For more than two decades now, The Charlatans have been an inspirational force in British rock. As they celebrate their twentieth anniversary with some very special gigs, they remain as exciting and relevant now, as when they first broke through to the immortal strains of 'The Only One I Know' – if not, more so, as a new generation of young bands and fans today hail them as lifelong heroes.
Rooted in the Midlands and Northwest of England, the band have always exuded positive energy, whether in the first mania of their success in the early '90s, or while suffering their many tribulations midway through that decade, or in their sophisticated, ever-questing vitality today.
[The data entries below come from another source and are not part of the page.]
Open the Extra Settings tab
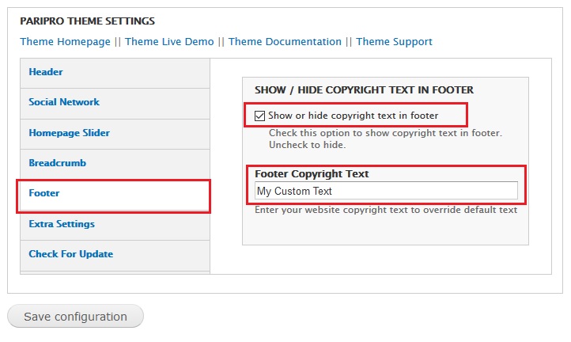Image resolution: width=571 pixels, height=342 pixels. 62,224
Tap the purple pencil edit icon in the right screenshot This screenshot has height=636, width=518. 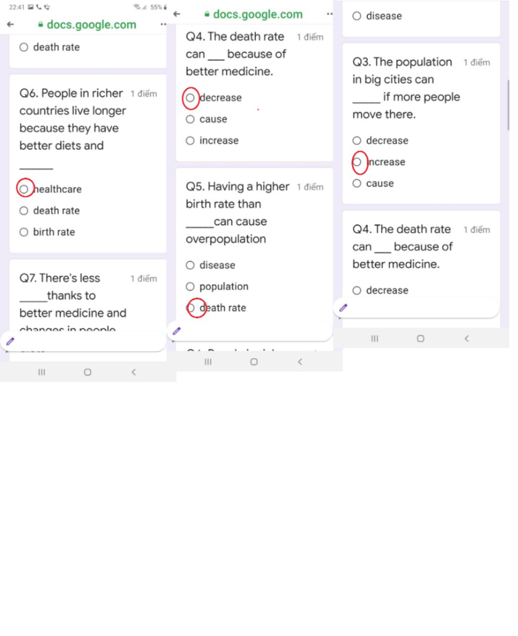click(x=343, y=307)
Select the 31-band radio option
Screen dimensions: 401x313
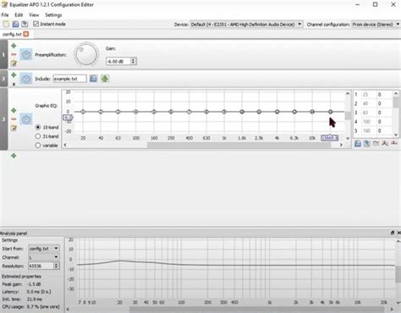38,136
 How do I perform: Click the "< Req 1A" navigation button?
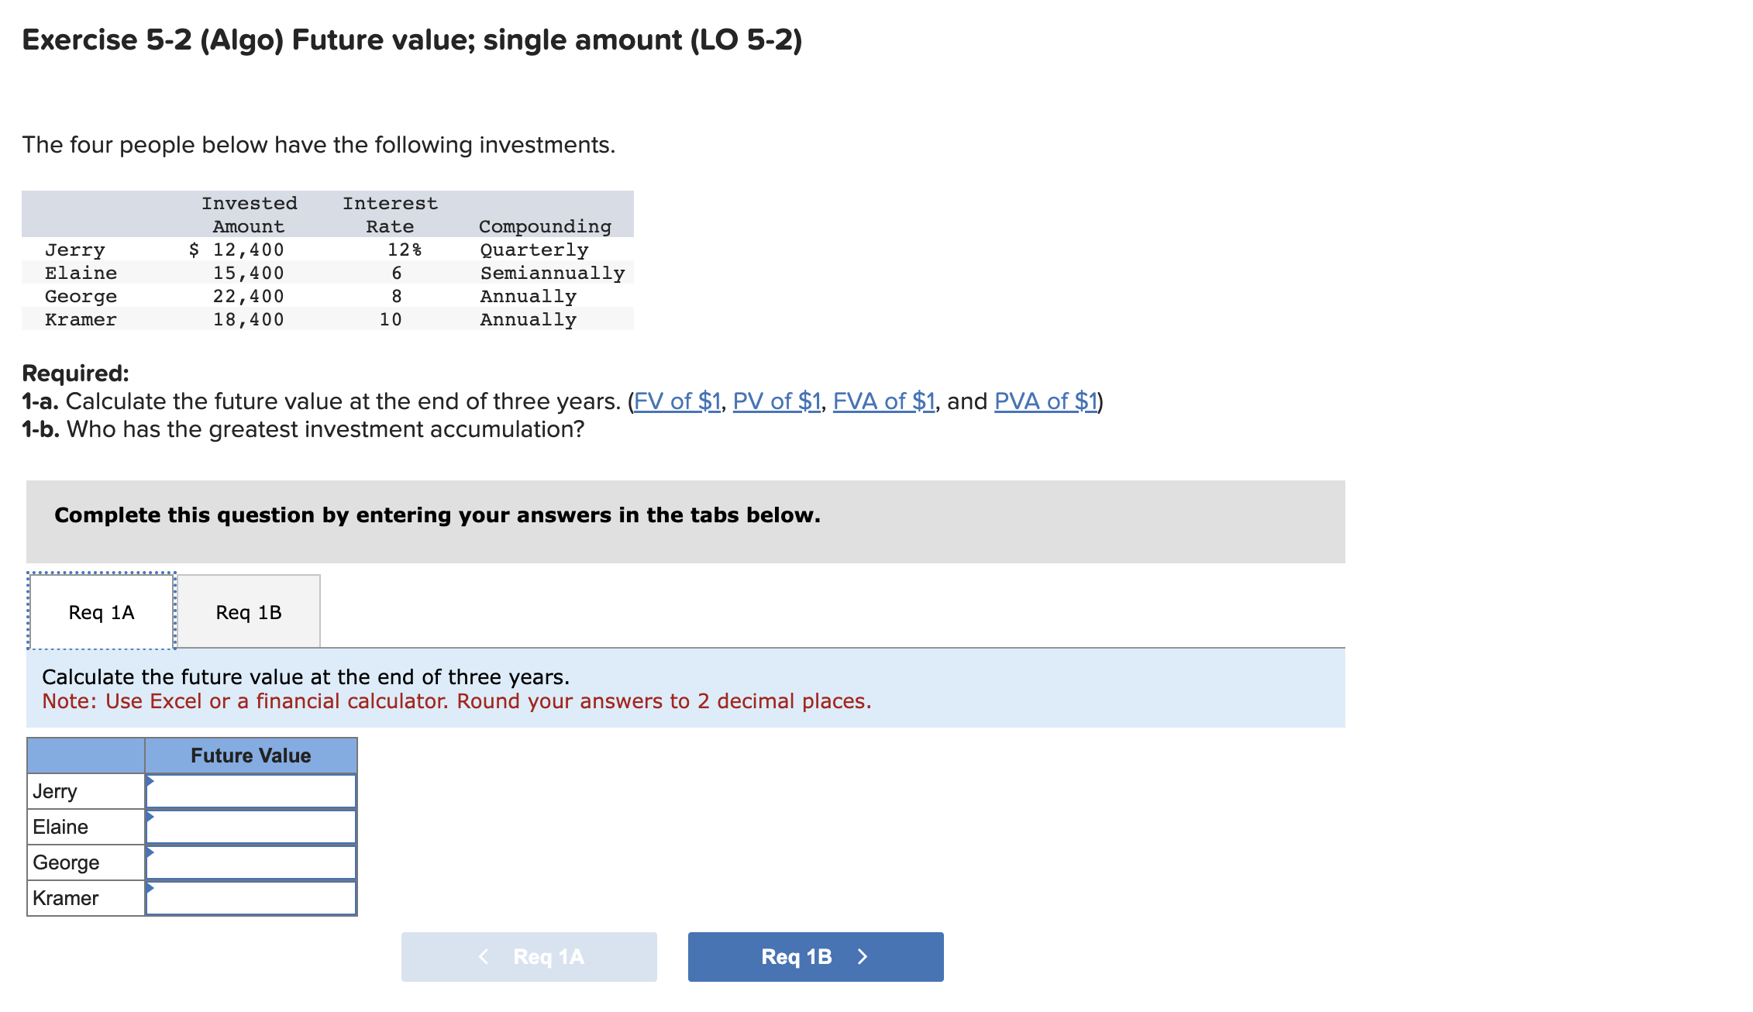[529, 956]
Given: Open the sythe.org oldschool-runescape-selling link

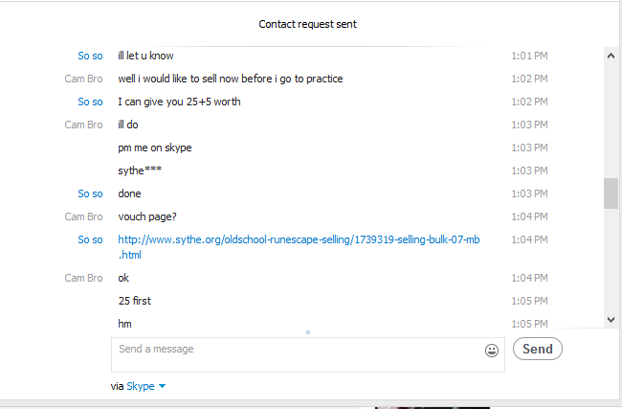Looking at the screenshot, I should tap(299, 247).
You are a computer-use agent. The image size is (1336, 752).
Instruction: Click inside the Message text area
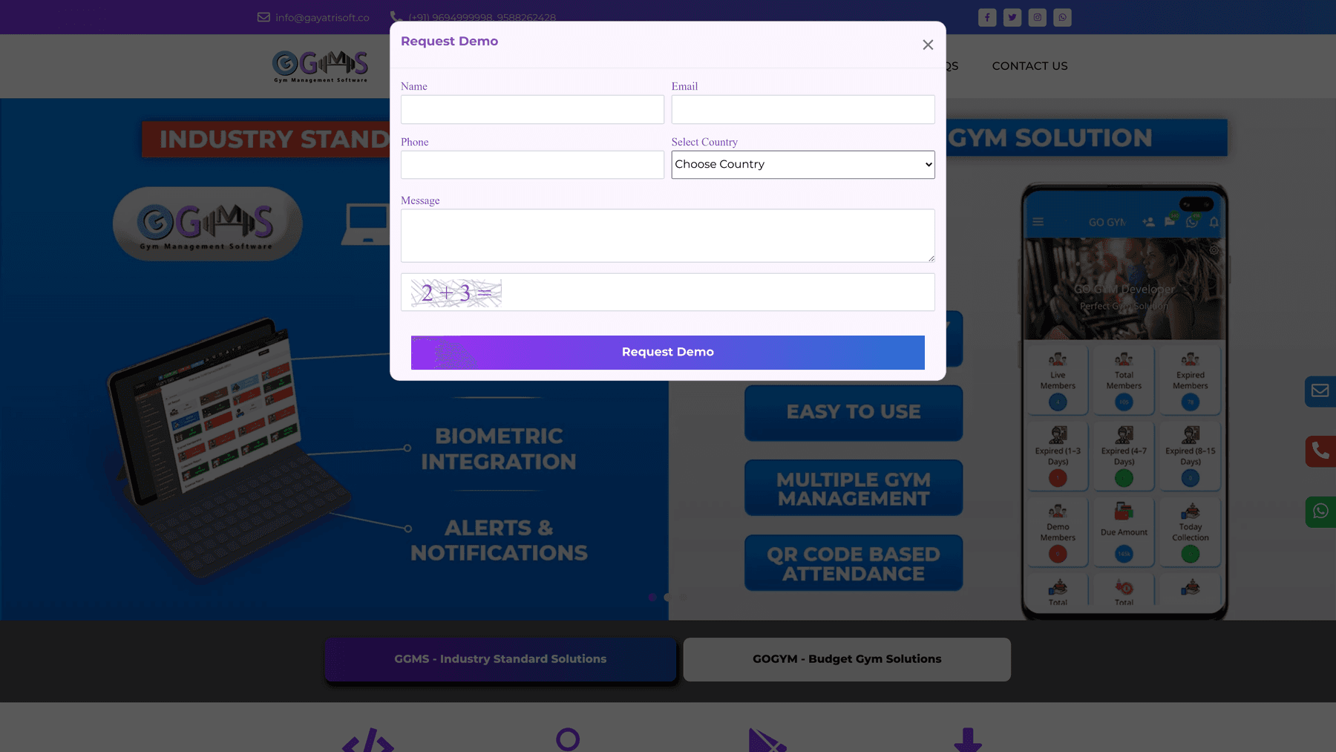click(667, 235)
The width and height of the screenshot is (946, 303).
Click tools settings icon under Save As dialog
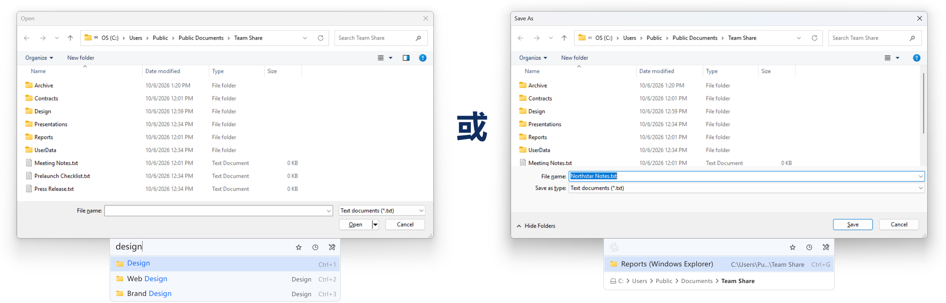(826, 247)
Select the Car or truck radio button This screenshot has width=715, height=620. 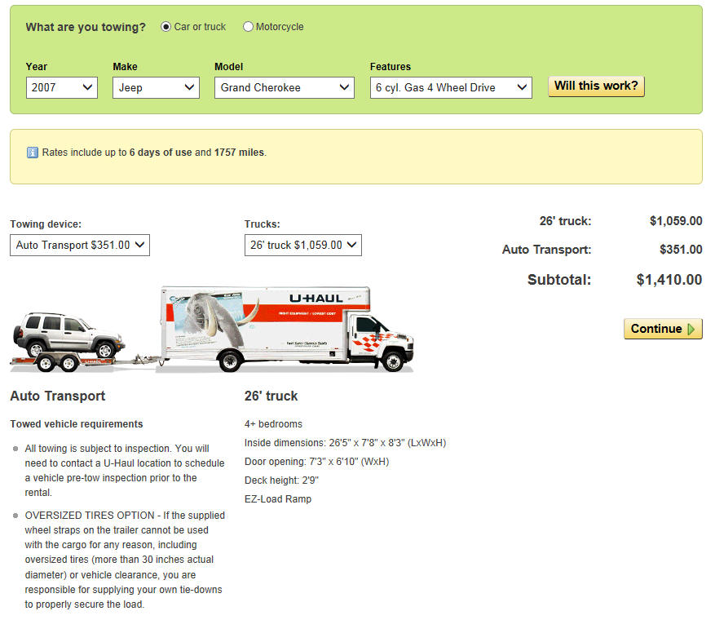point(166,27)
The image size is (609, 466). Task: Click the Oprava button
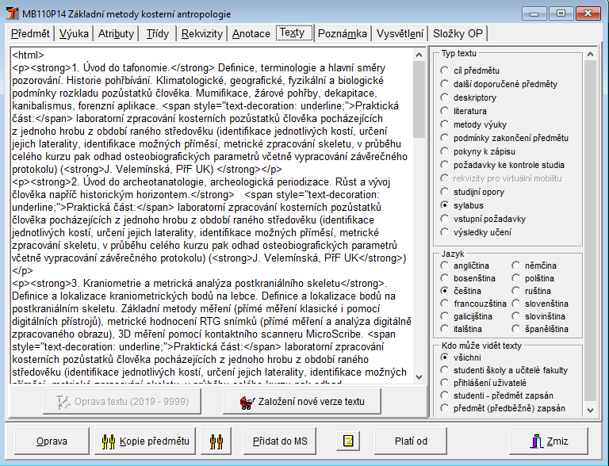pyautogui.click(x=52, y=441)
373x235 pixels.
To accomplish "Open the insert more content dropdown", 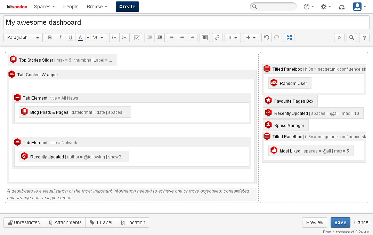I will 251,38.
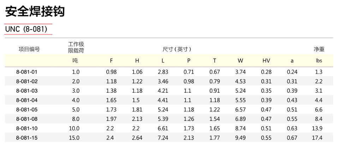Select item number 8-081-02

coord(27,81)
The unshakable line-up of Martin Blunt (bass), Jon Brookes (drums), Tim Burgess (vocals), Mark Collins (guitar) and Tony Rogers (keyboards) have, along the way, made so much beautiful, brilliant music – countless classic singles, bursting with melody and class; and an enviable catalogue of albums, each restlessly different from the last, none anything short of compelling, uplifting, or totally rockin'. Unlike all but a very select few bands of their vintage, Charlatans albums are urgent, and full of life, both commercially and creatively.
Their eleventh studio collection, 'Who We Touch', must surely rank as their boldest to date, radically broadening, in places, their aesthetic remit. It is, says Burgess, "a soulful voyage", a journey through moods upful and profound, dark and delirious, ultimately concluding in blissful optimism. Its sound is inspired by many heroes, yet always sounds like no-one other than The Charlatans themselves.
"You don’t want to do something you’ve done before," Tim reasons. "You have to start with a blank page. You need to be enlightened. The dead give birth to dead things."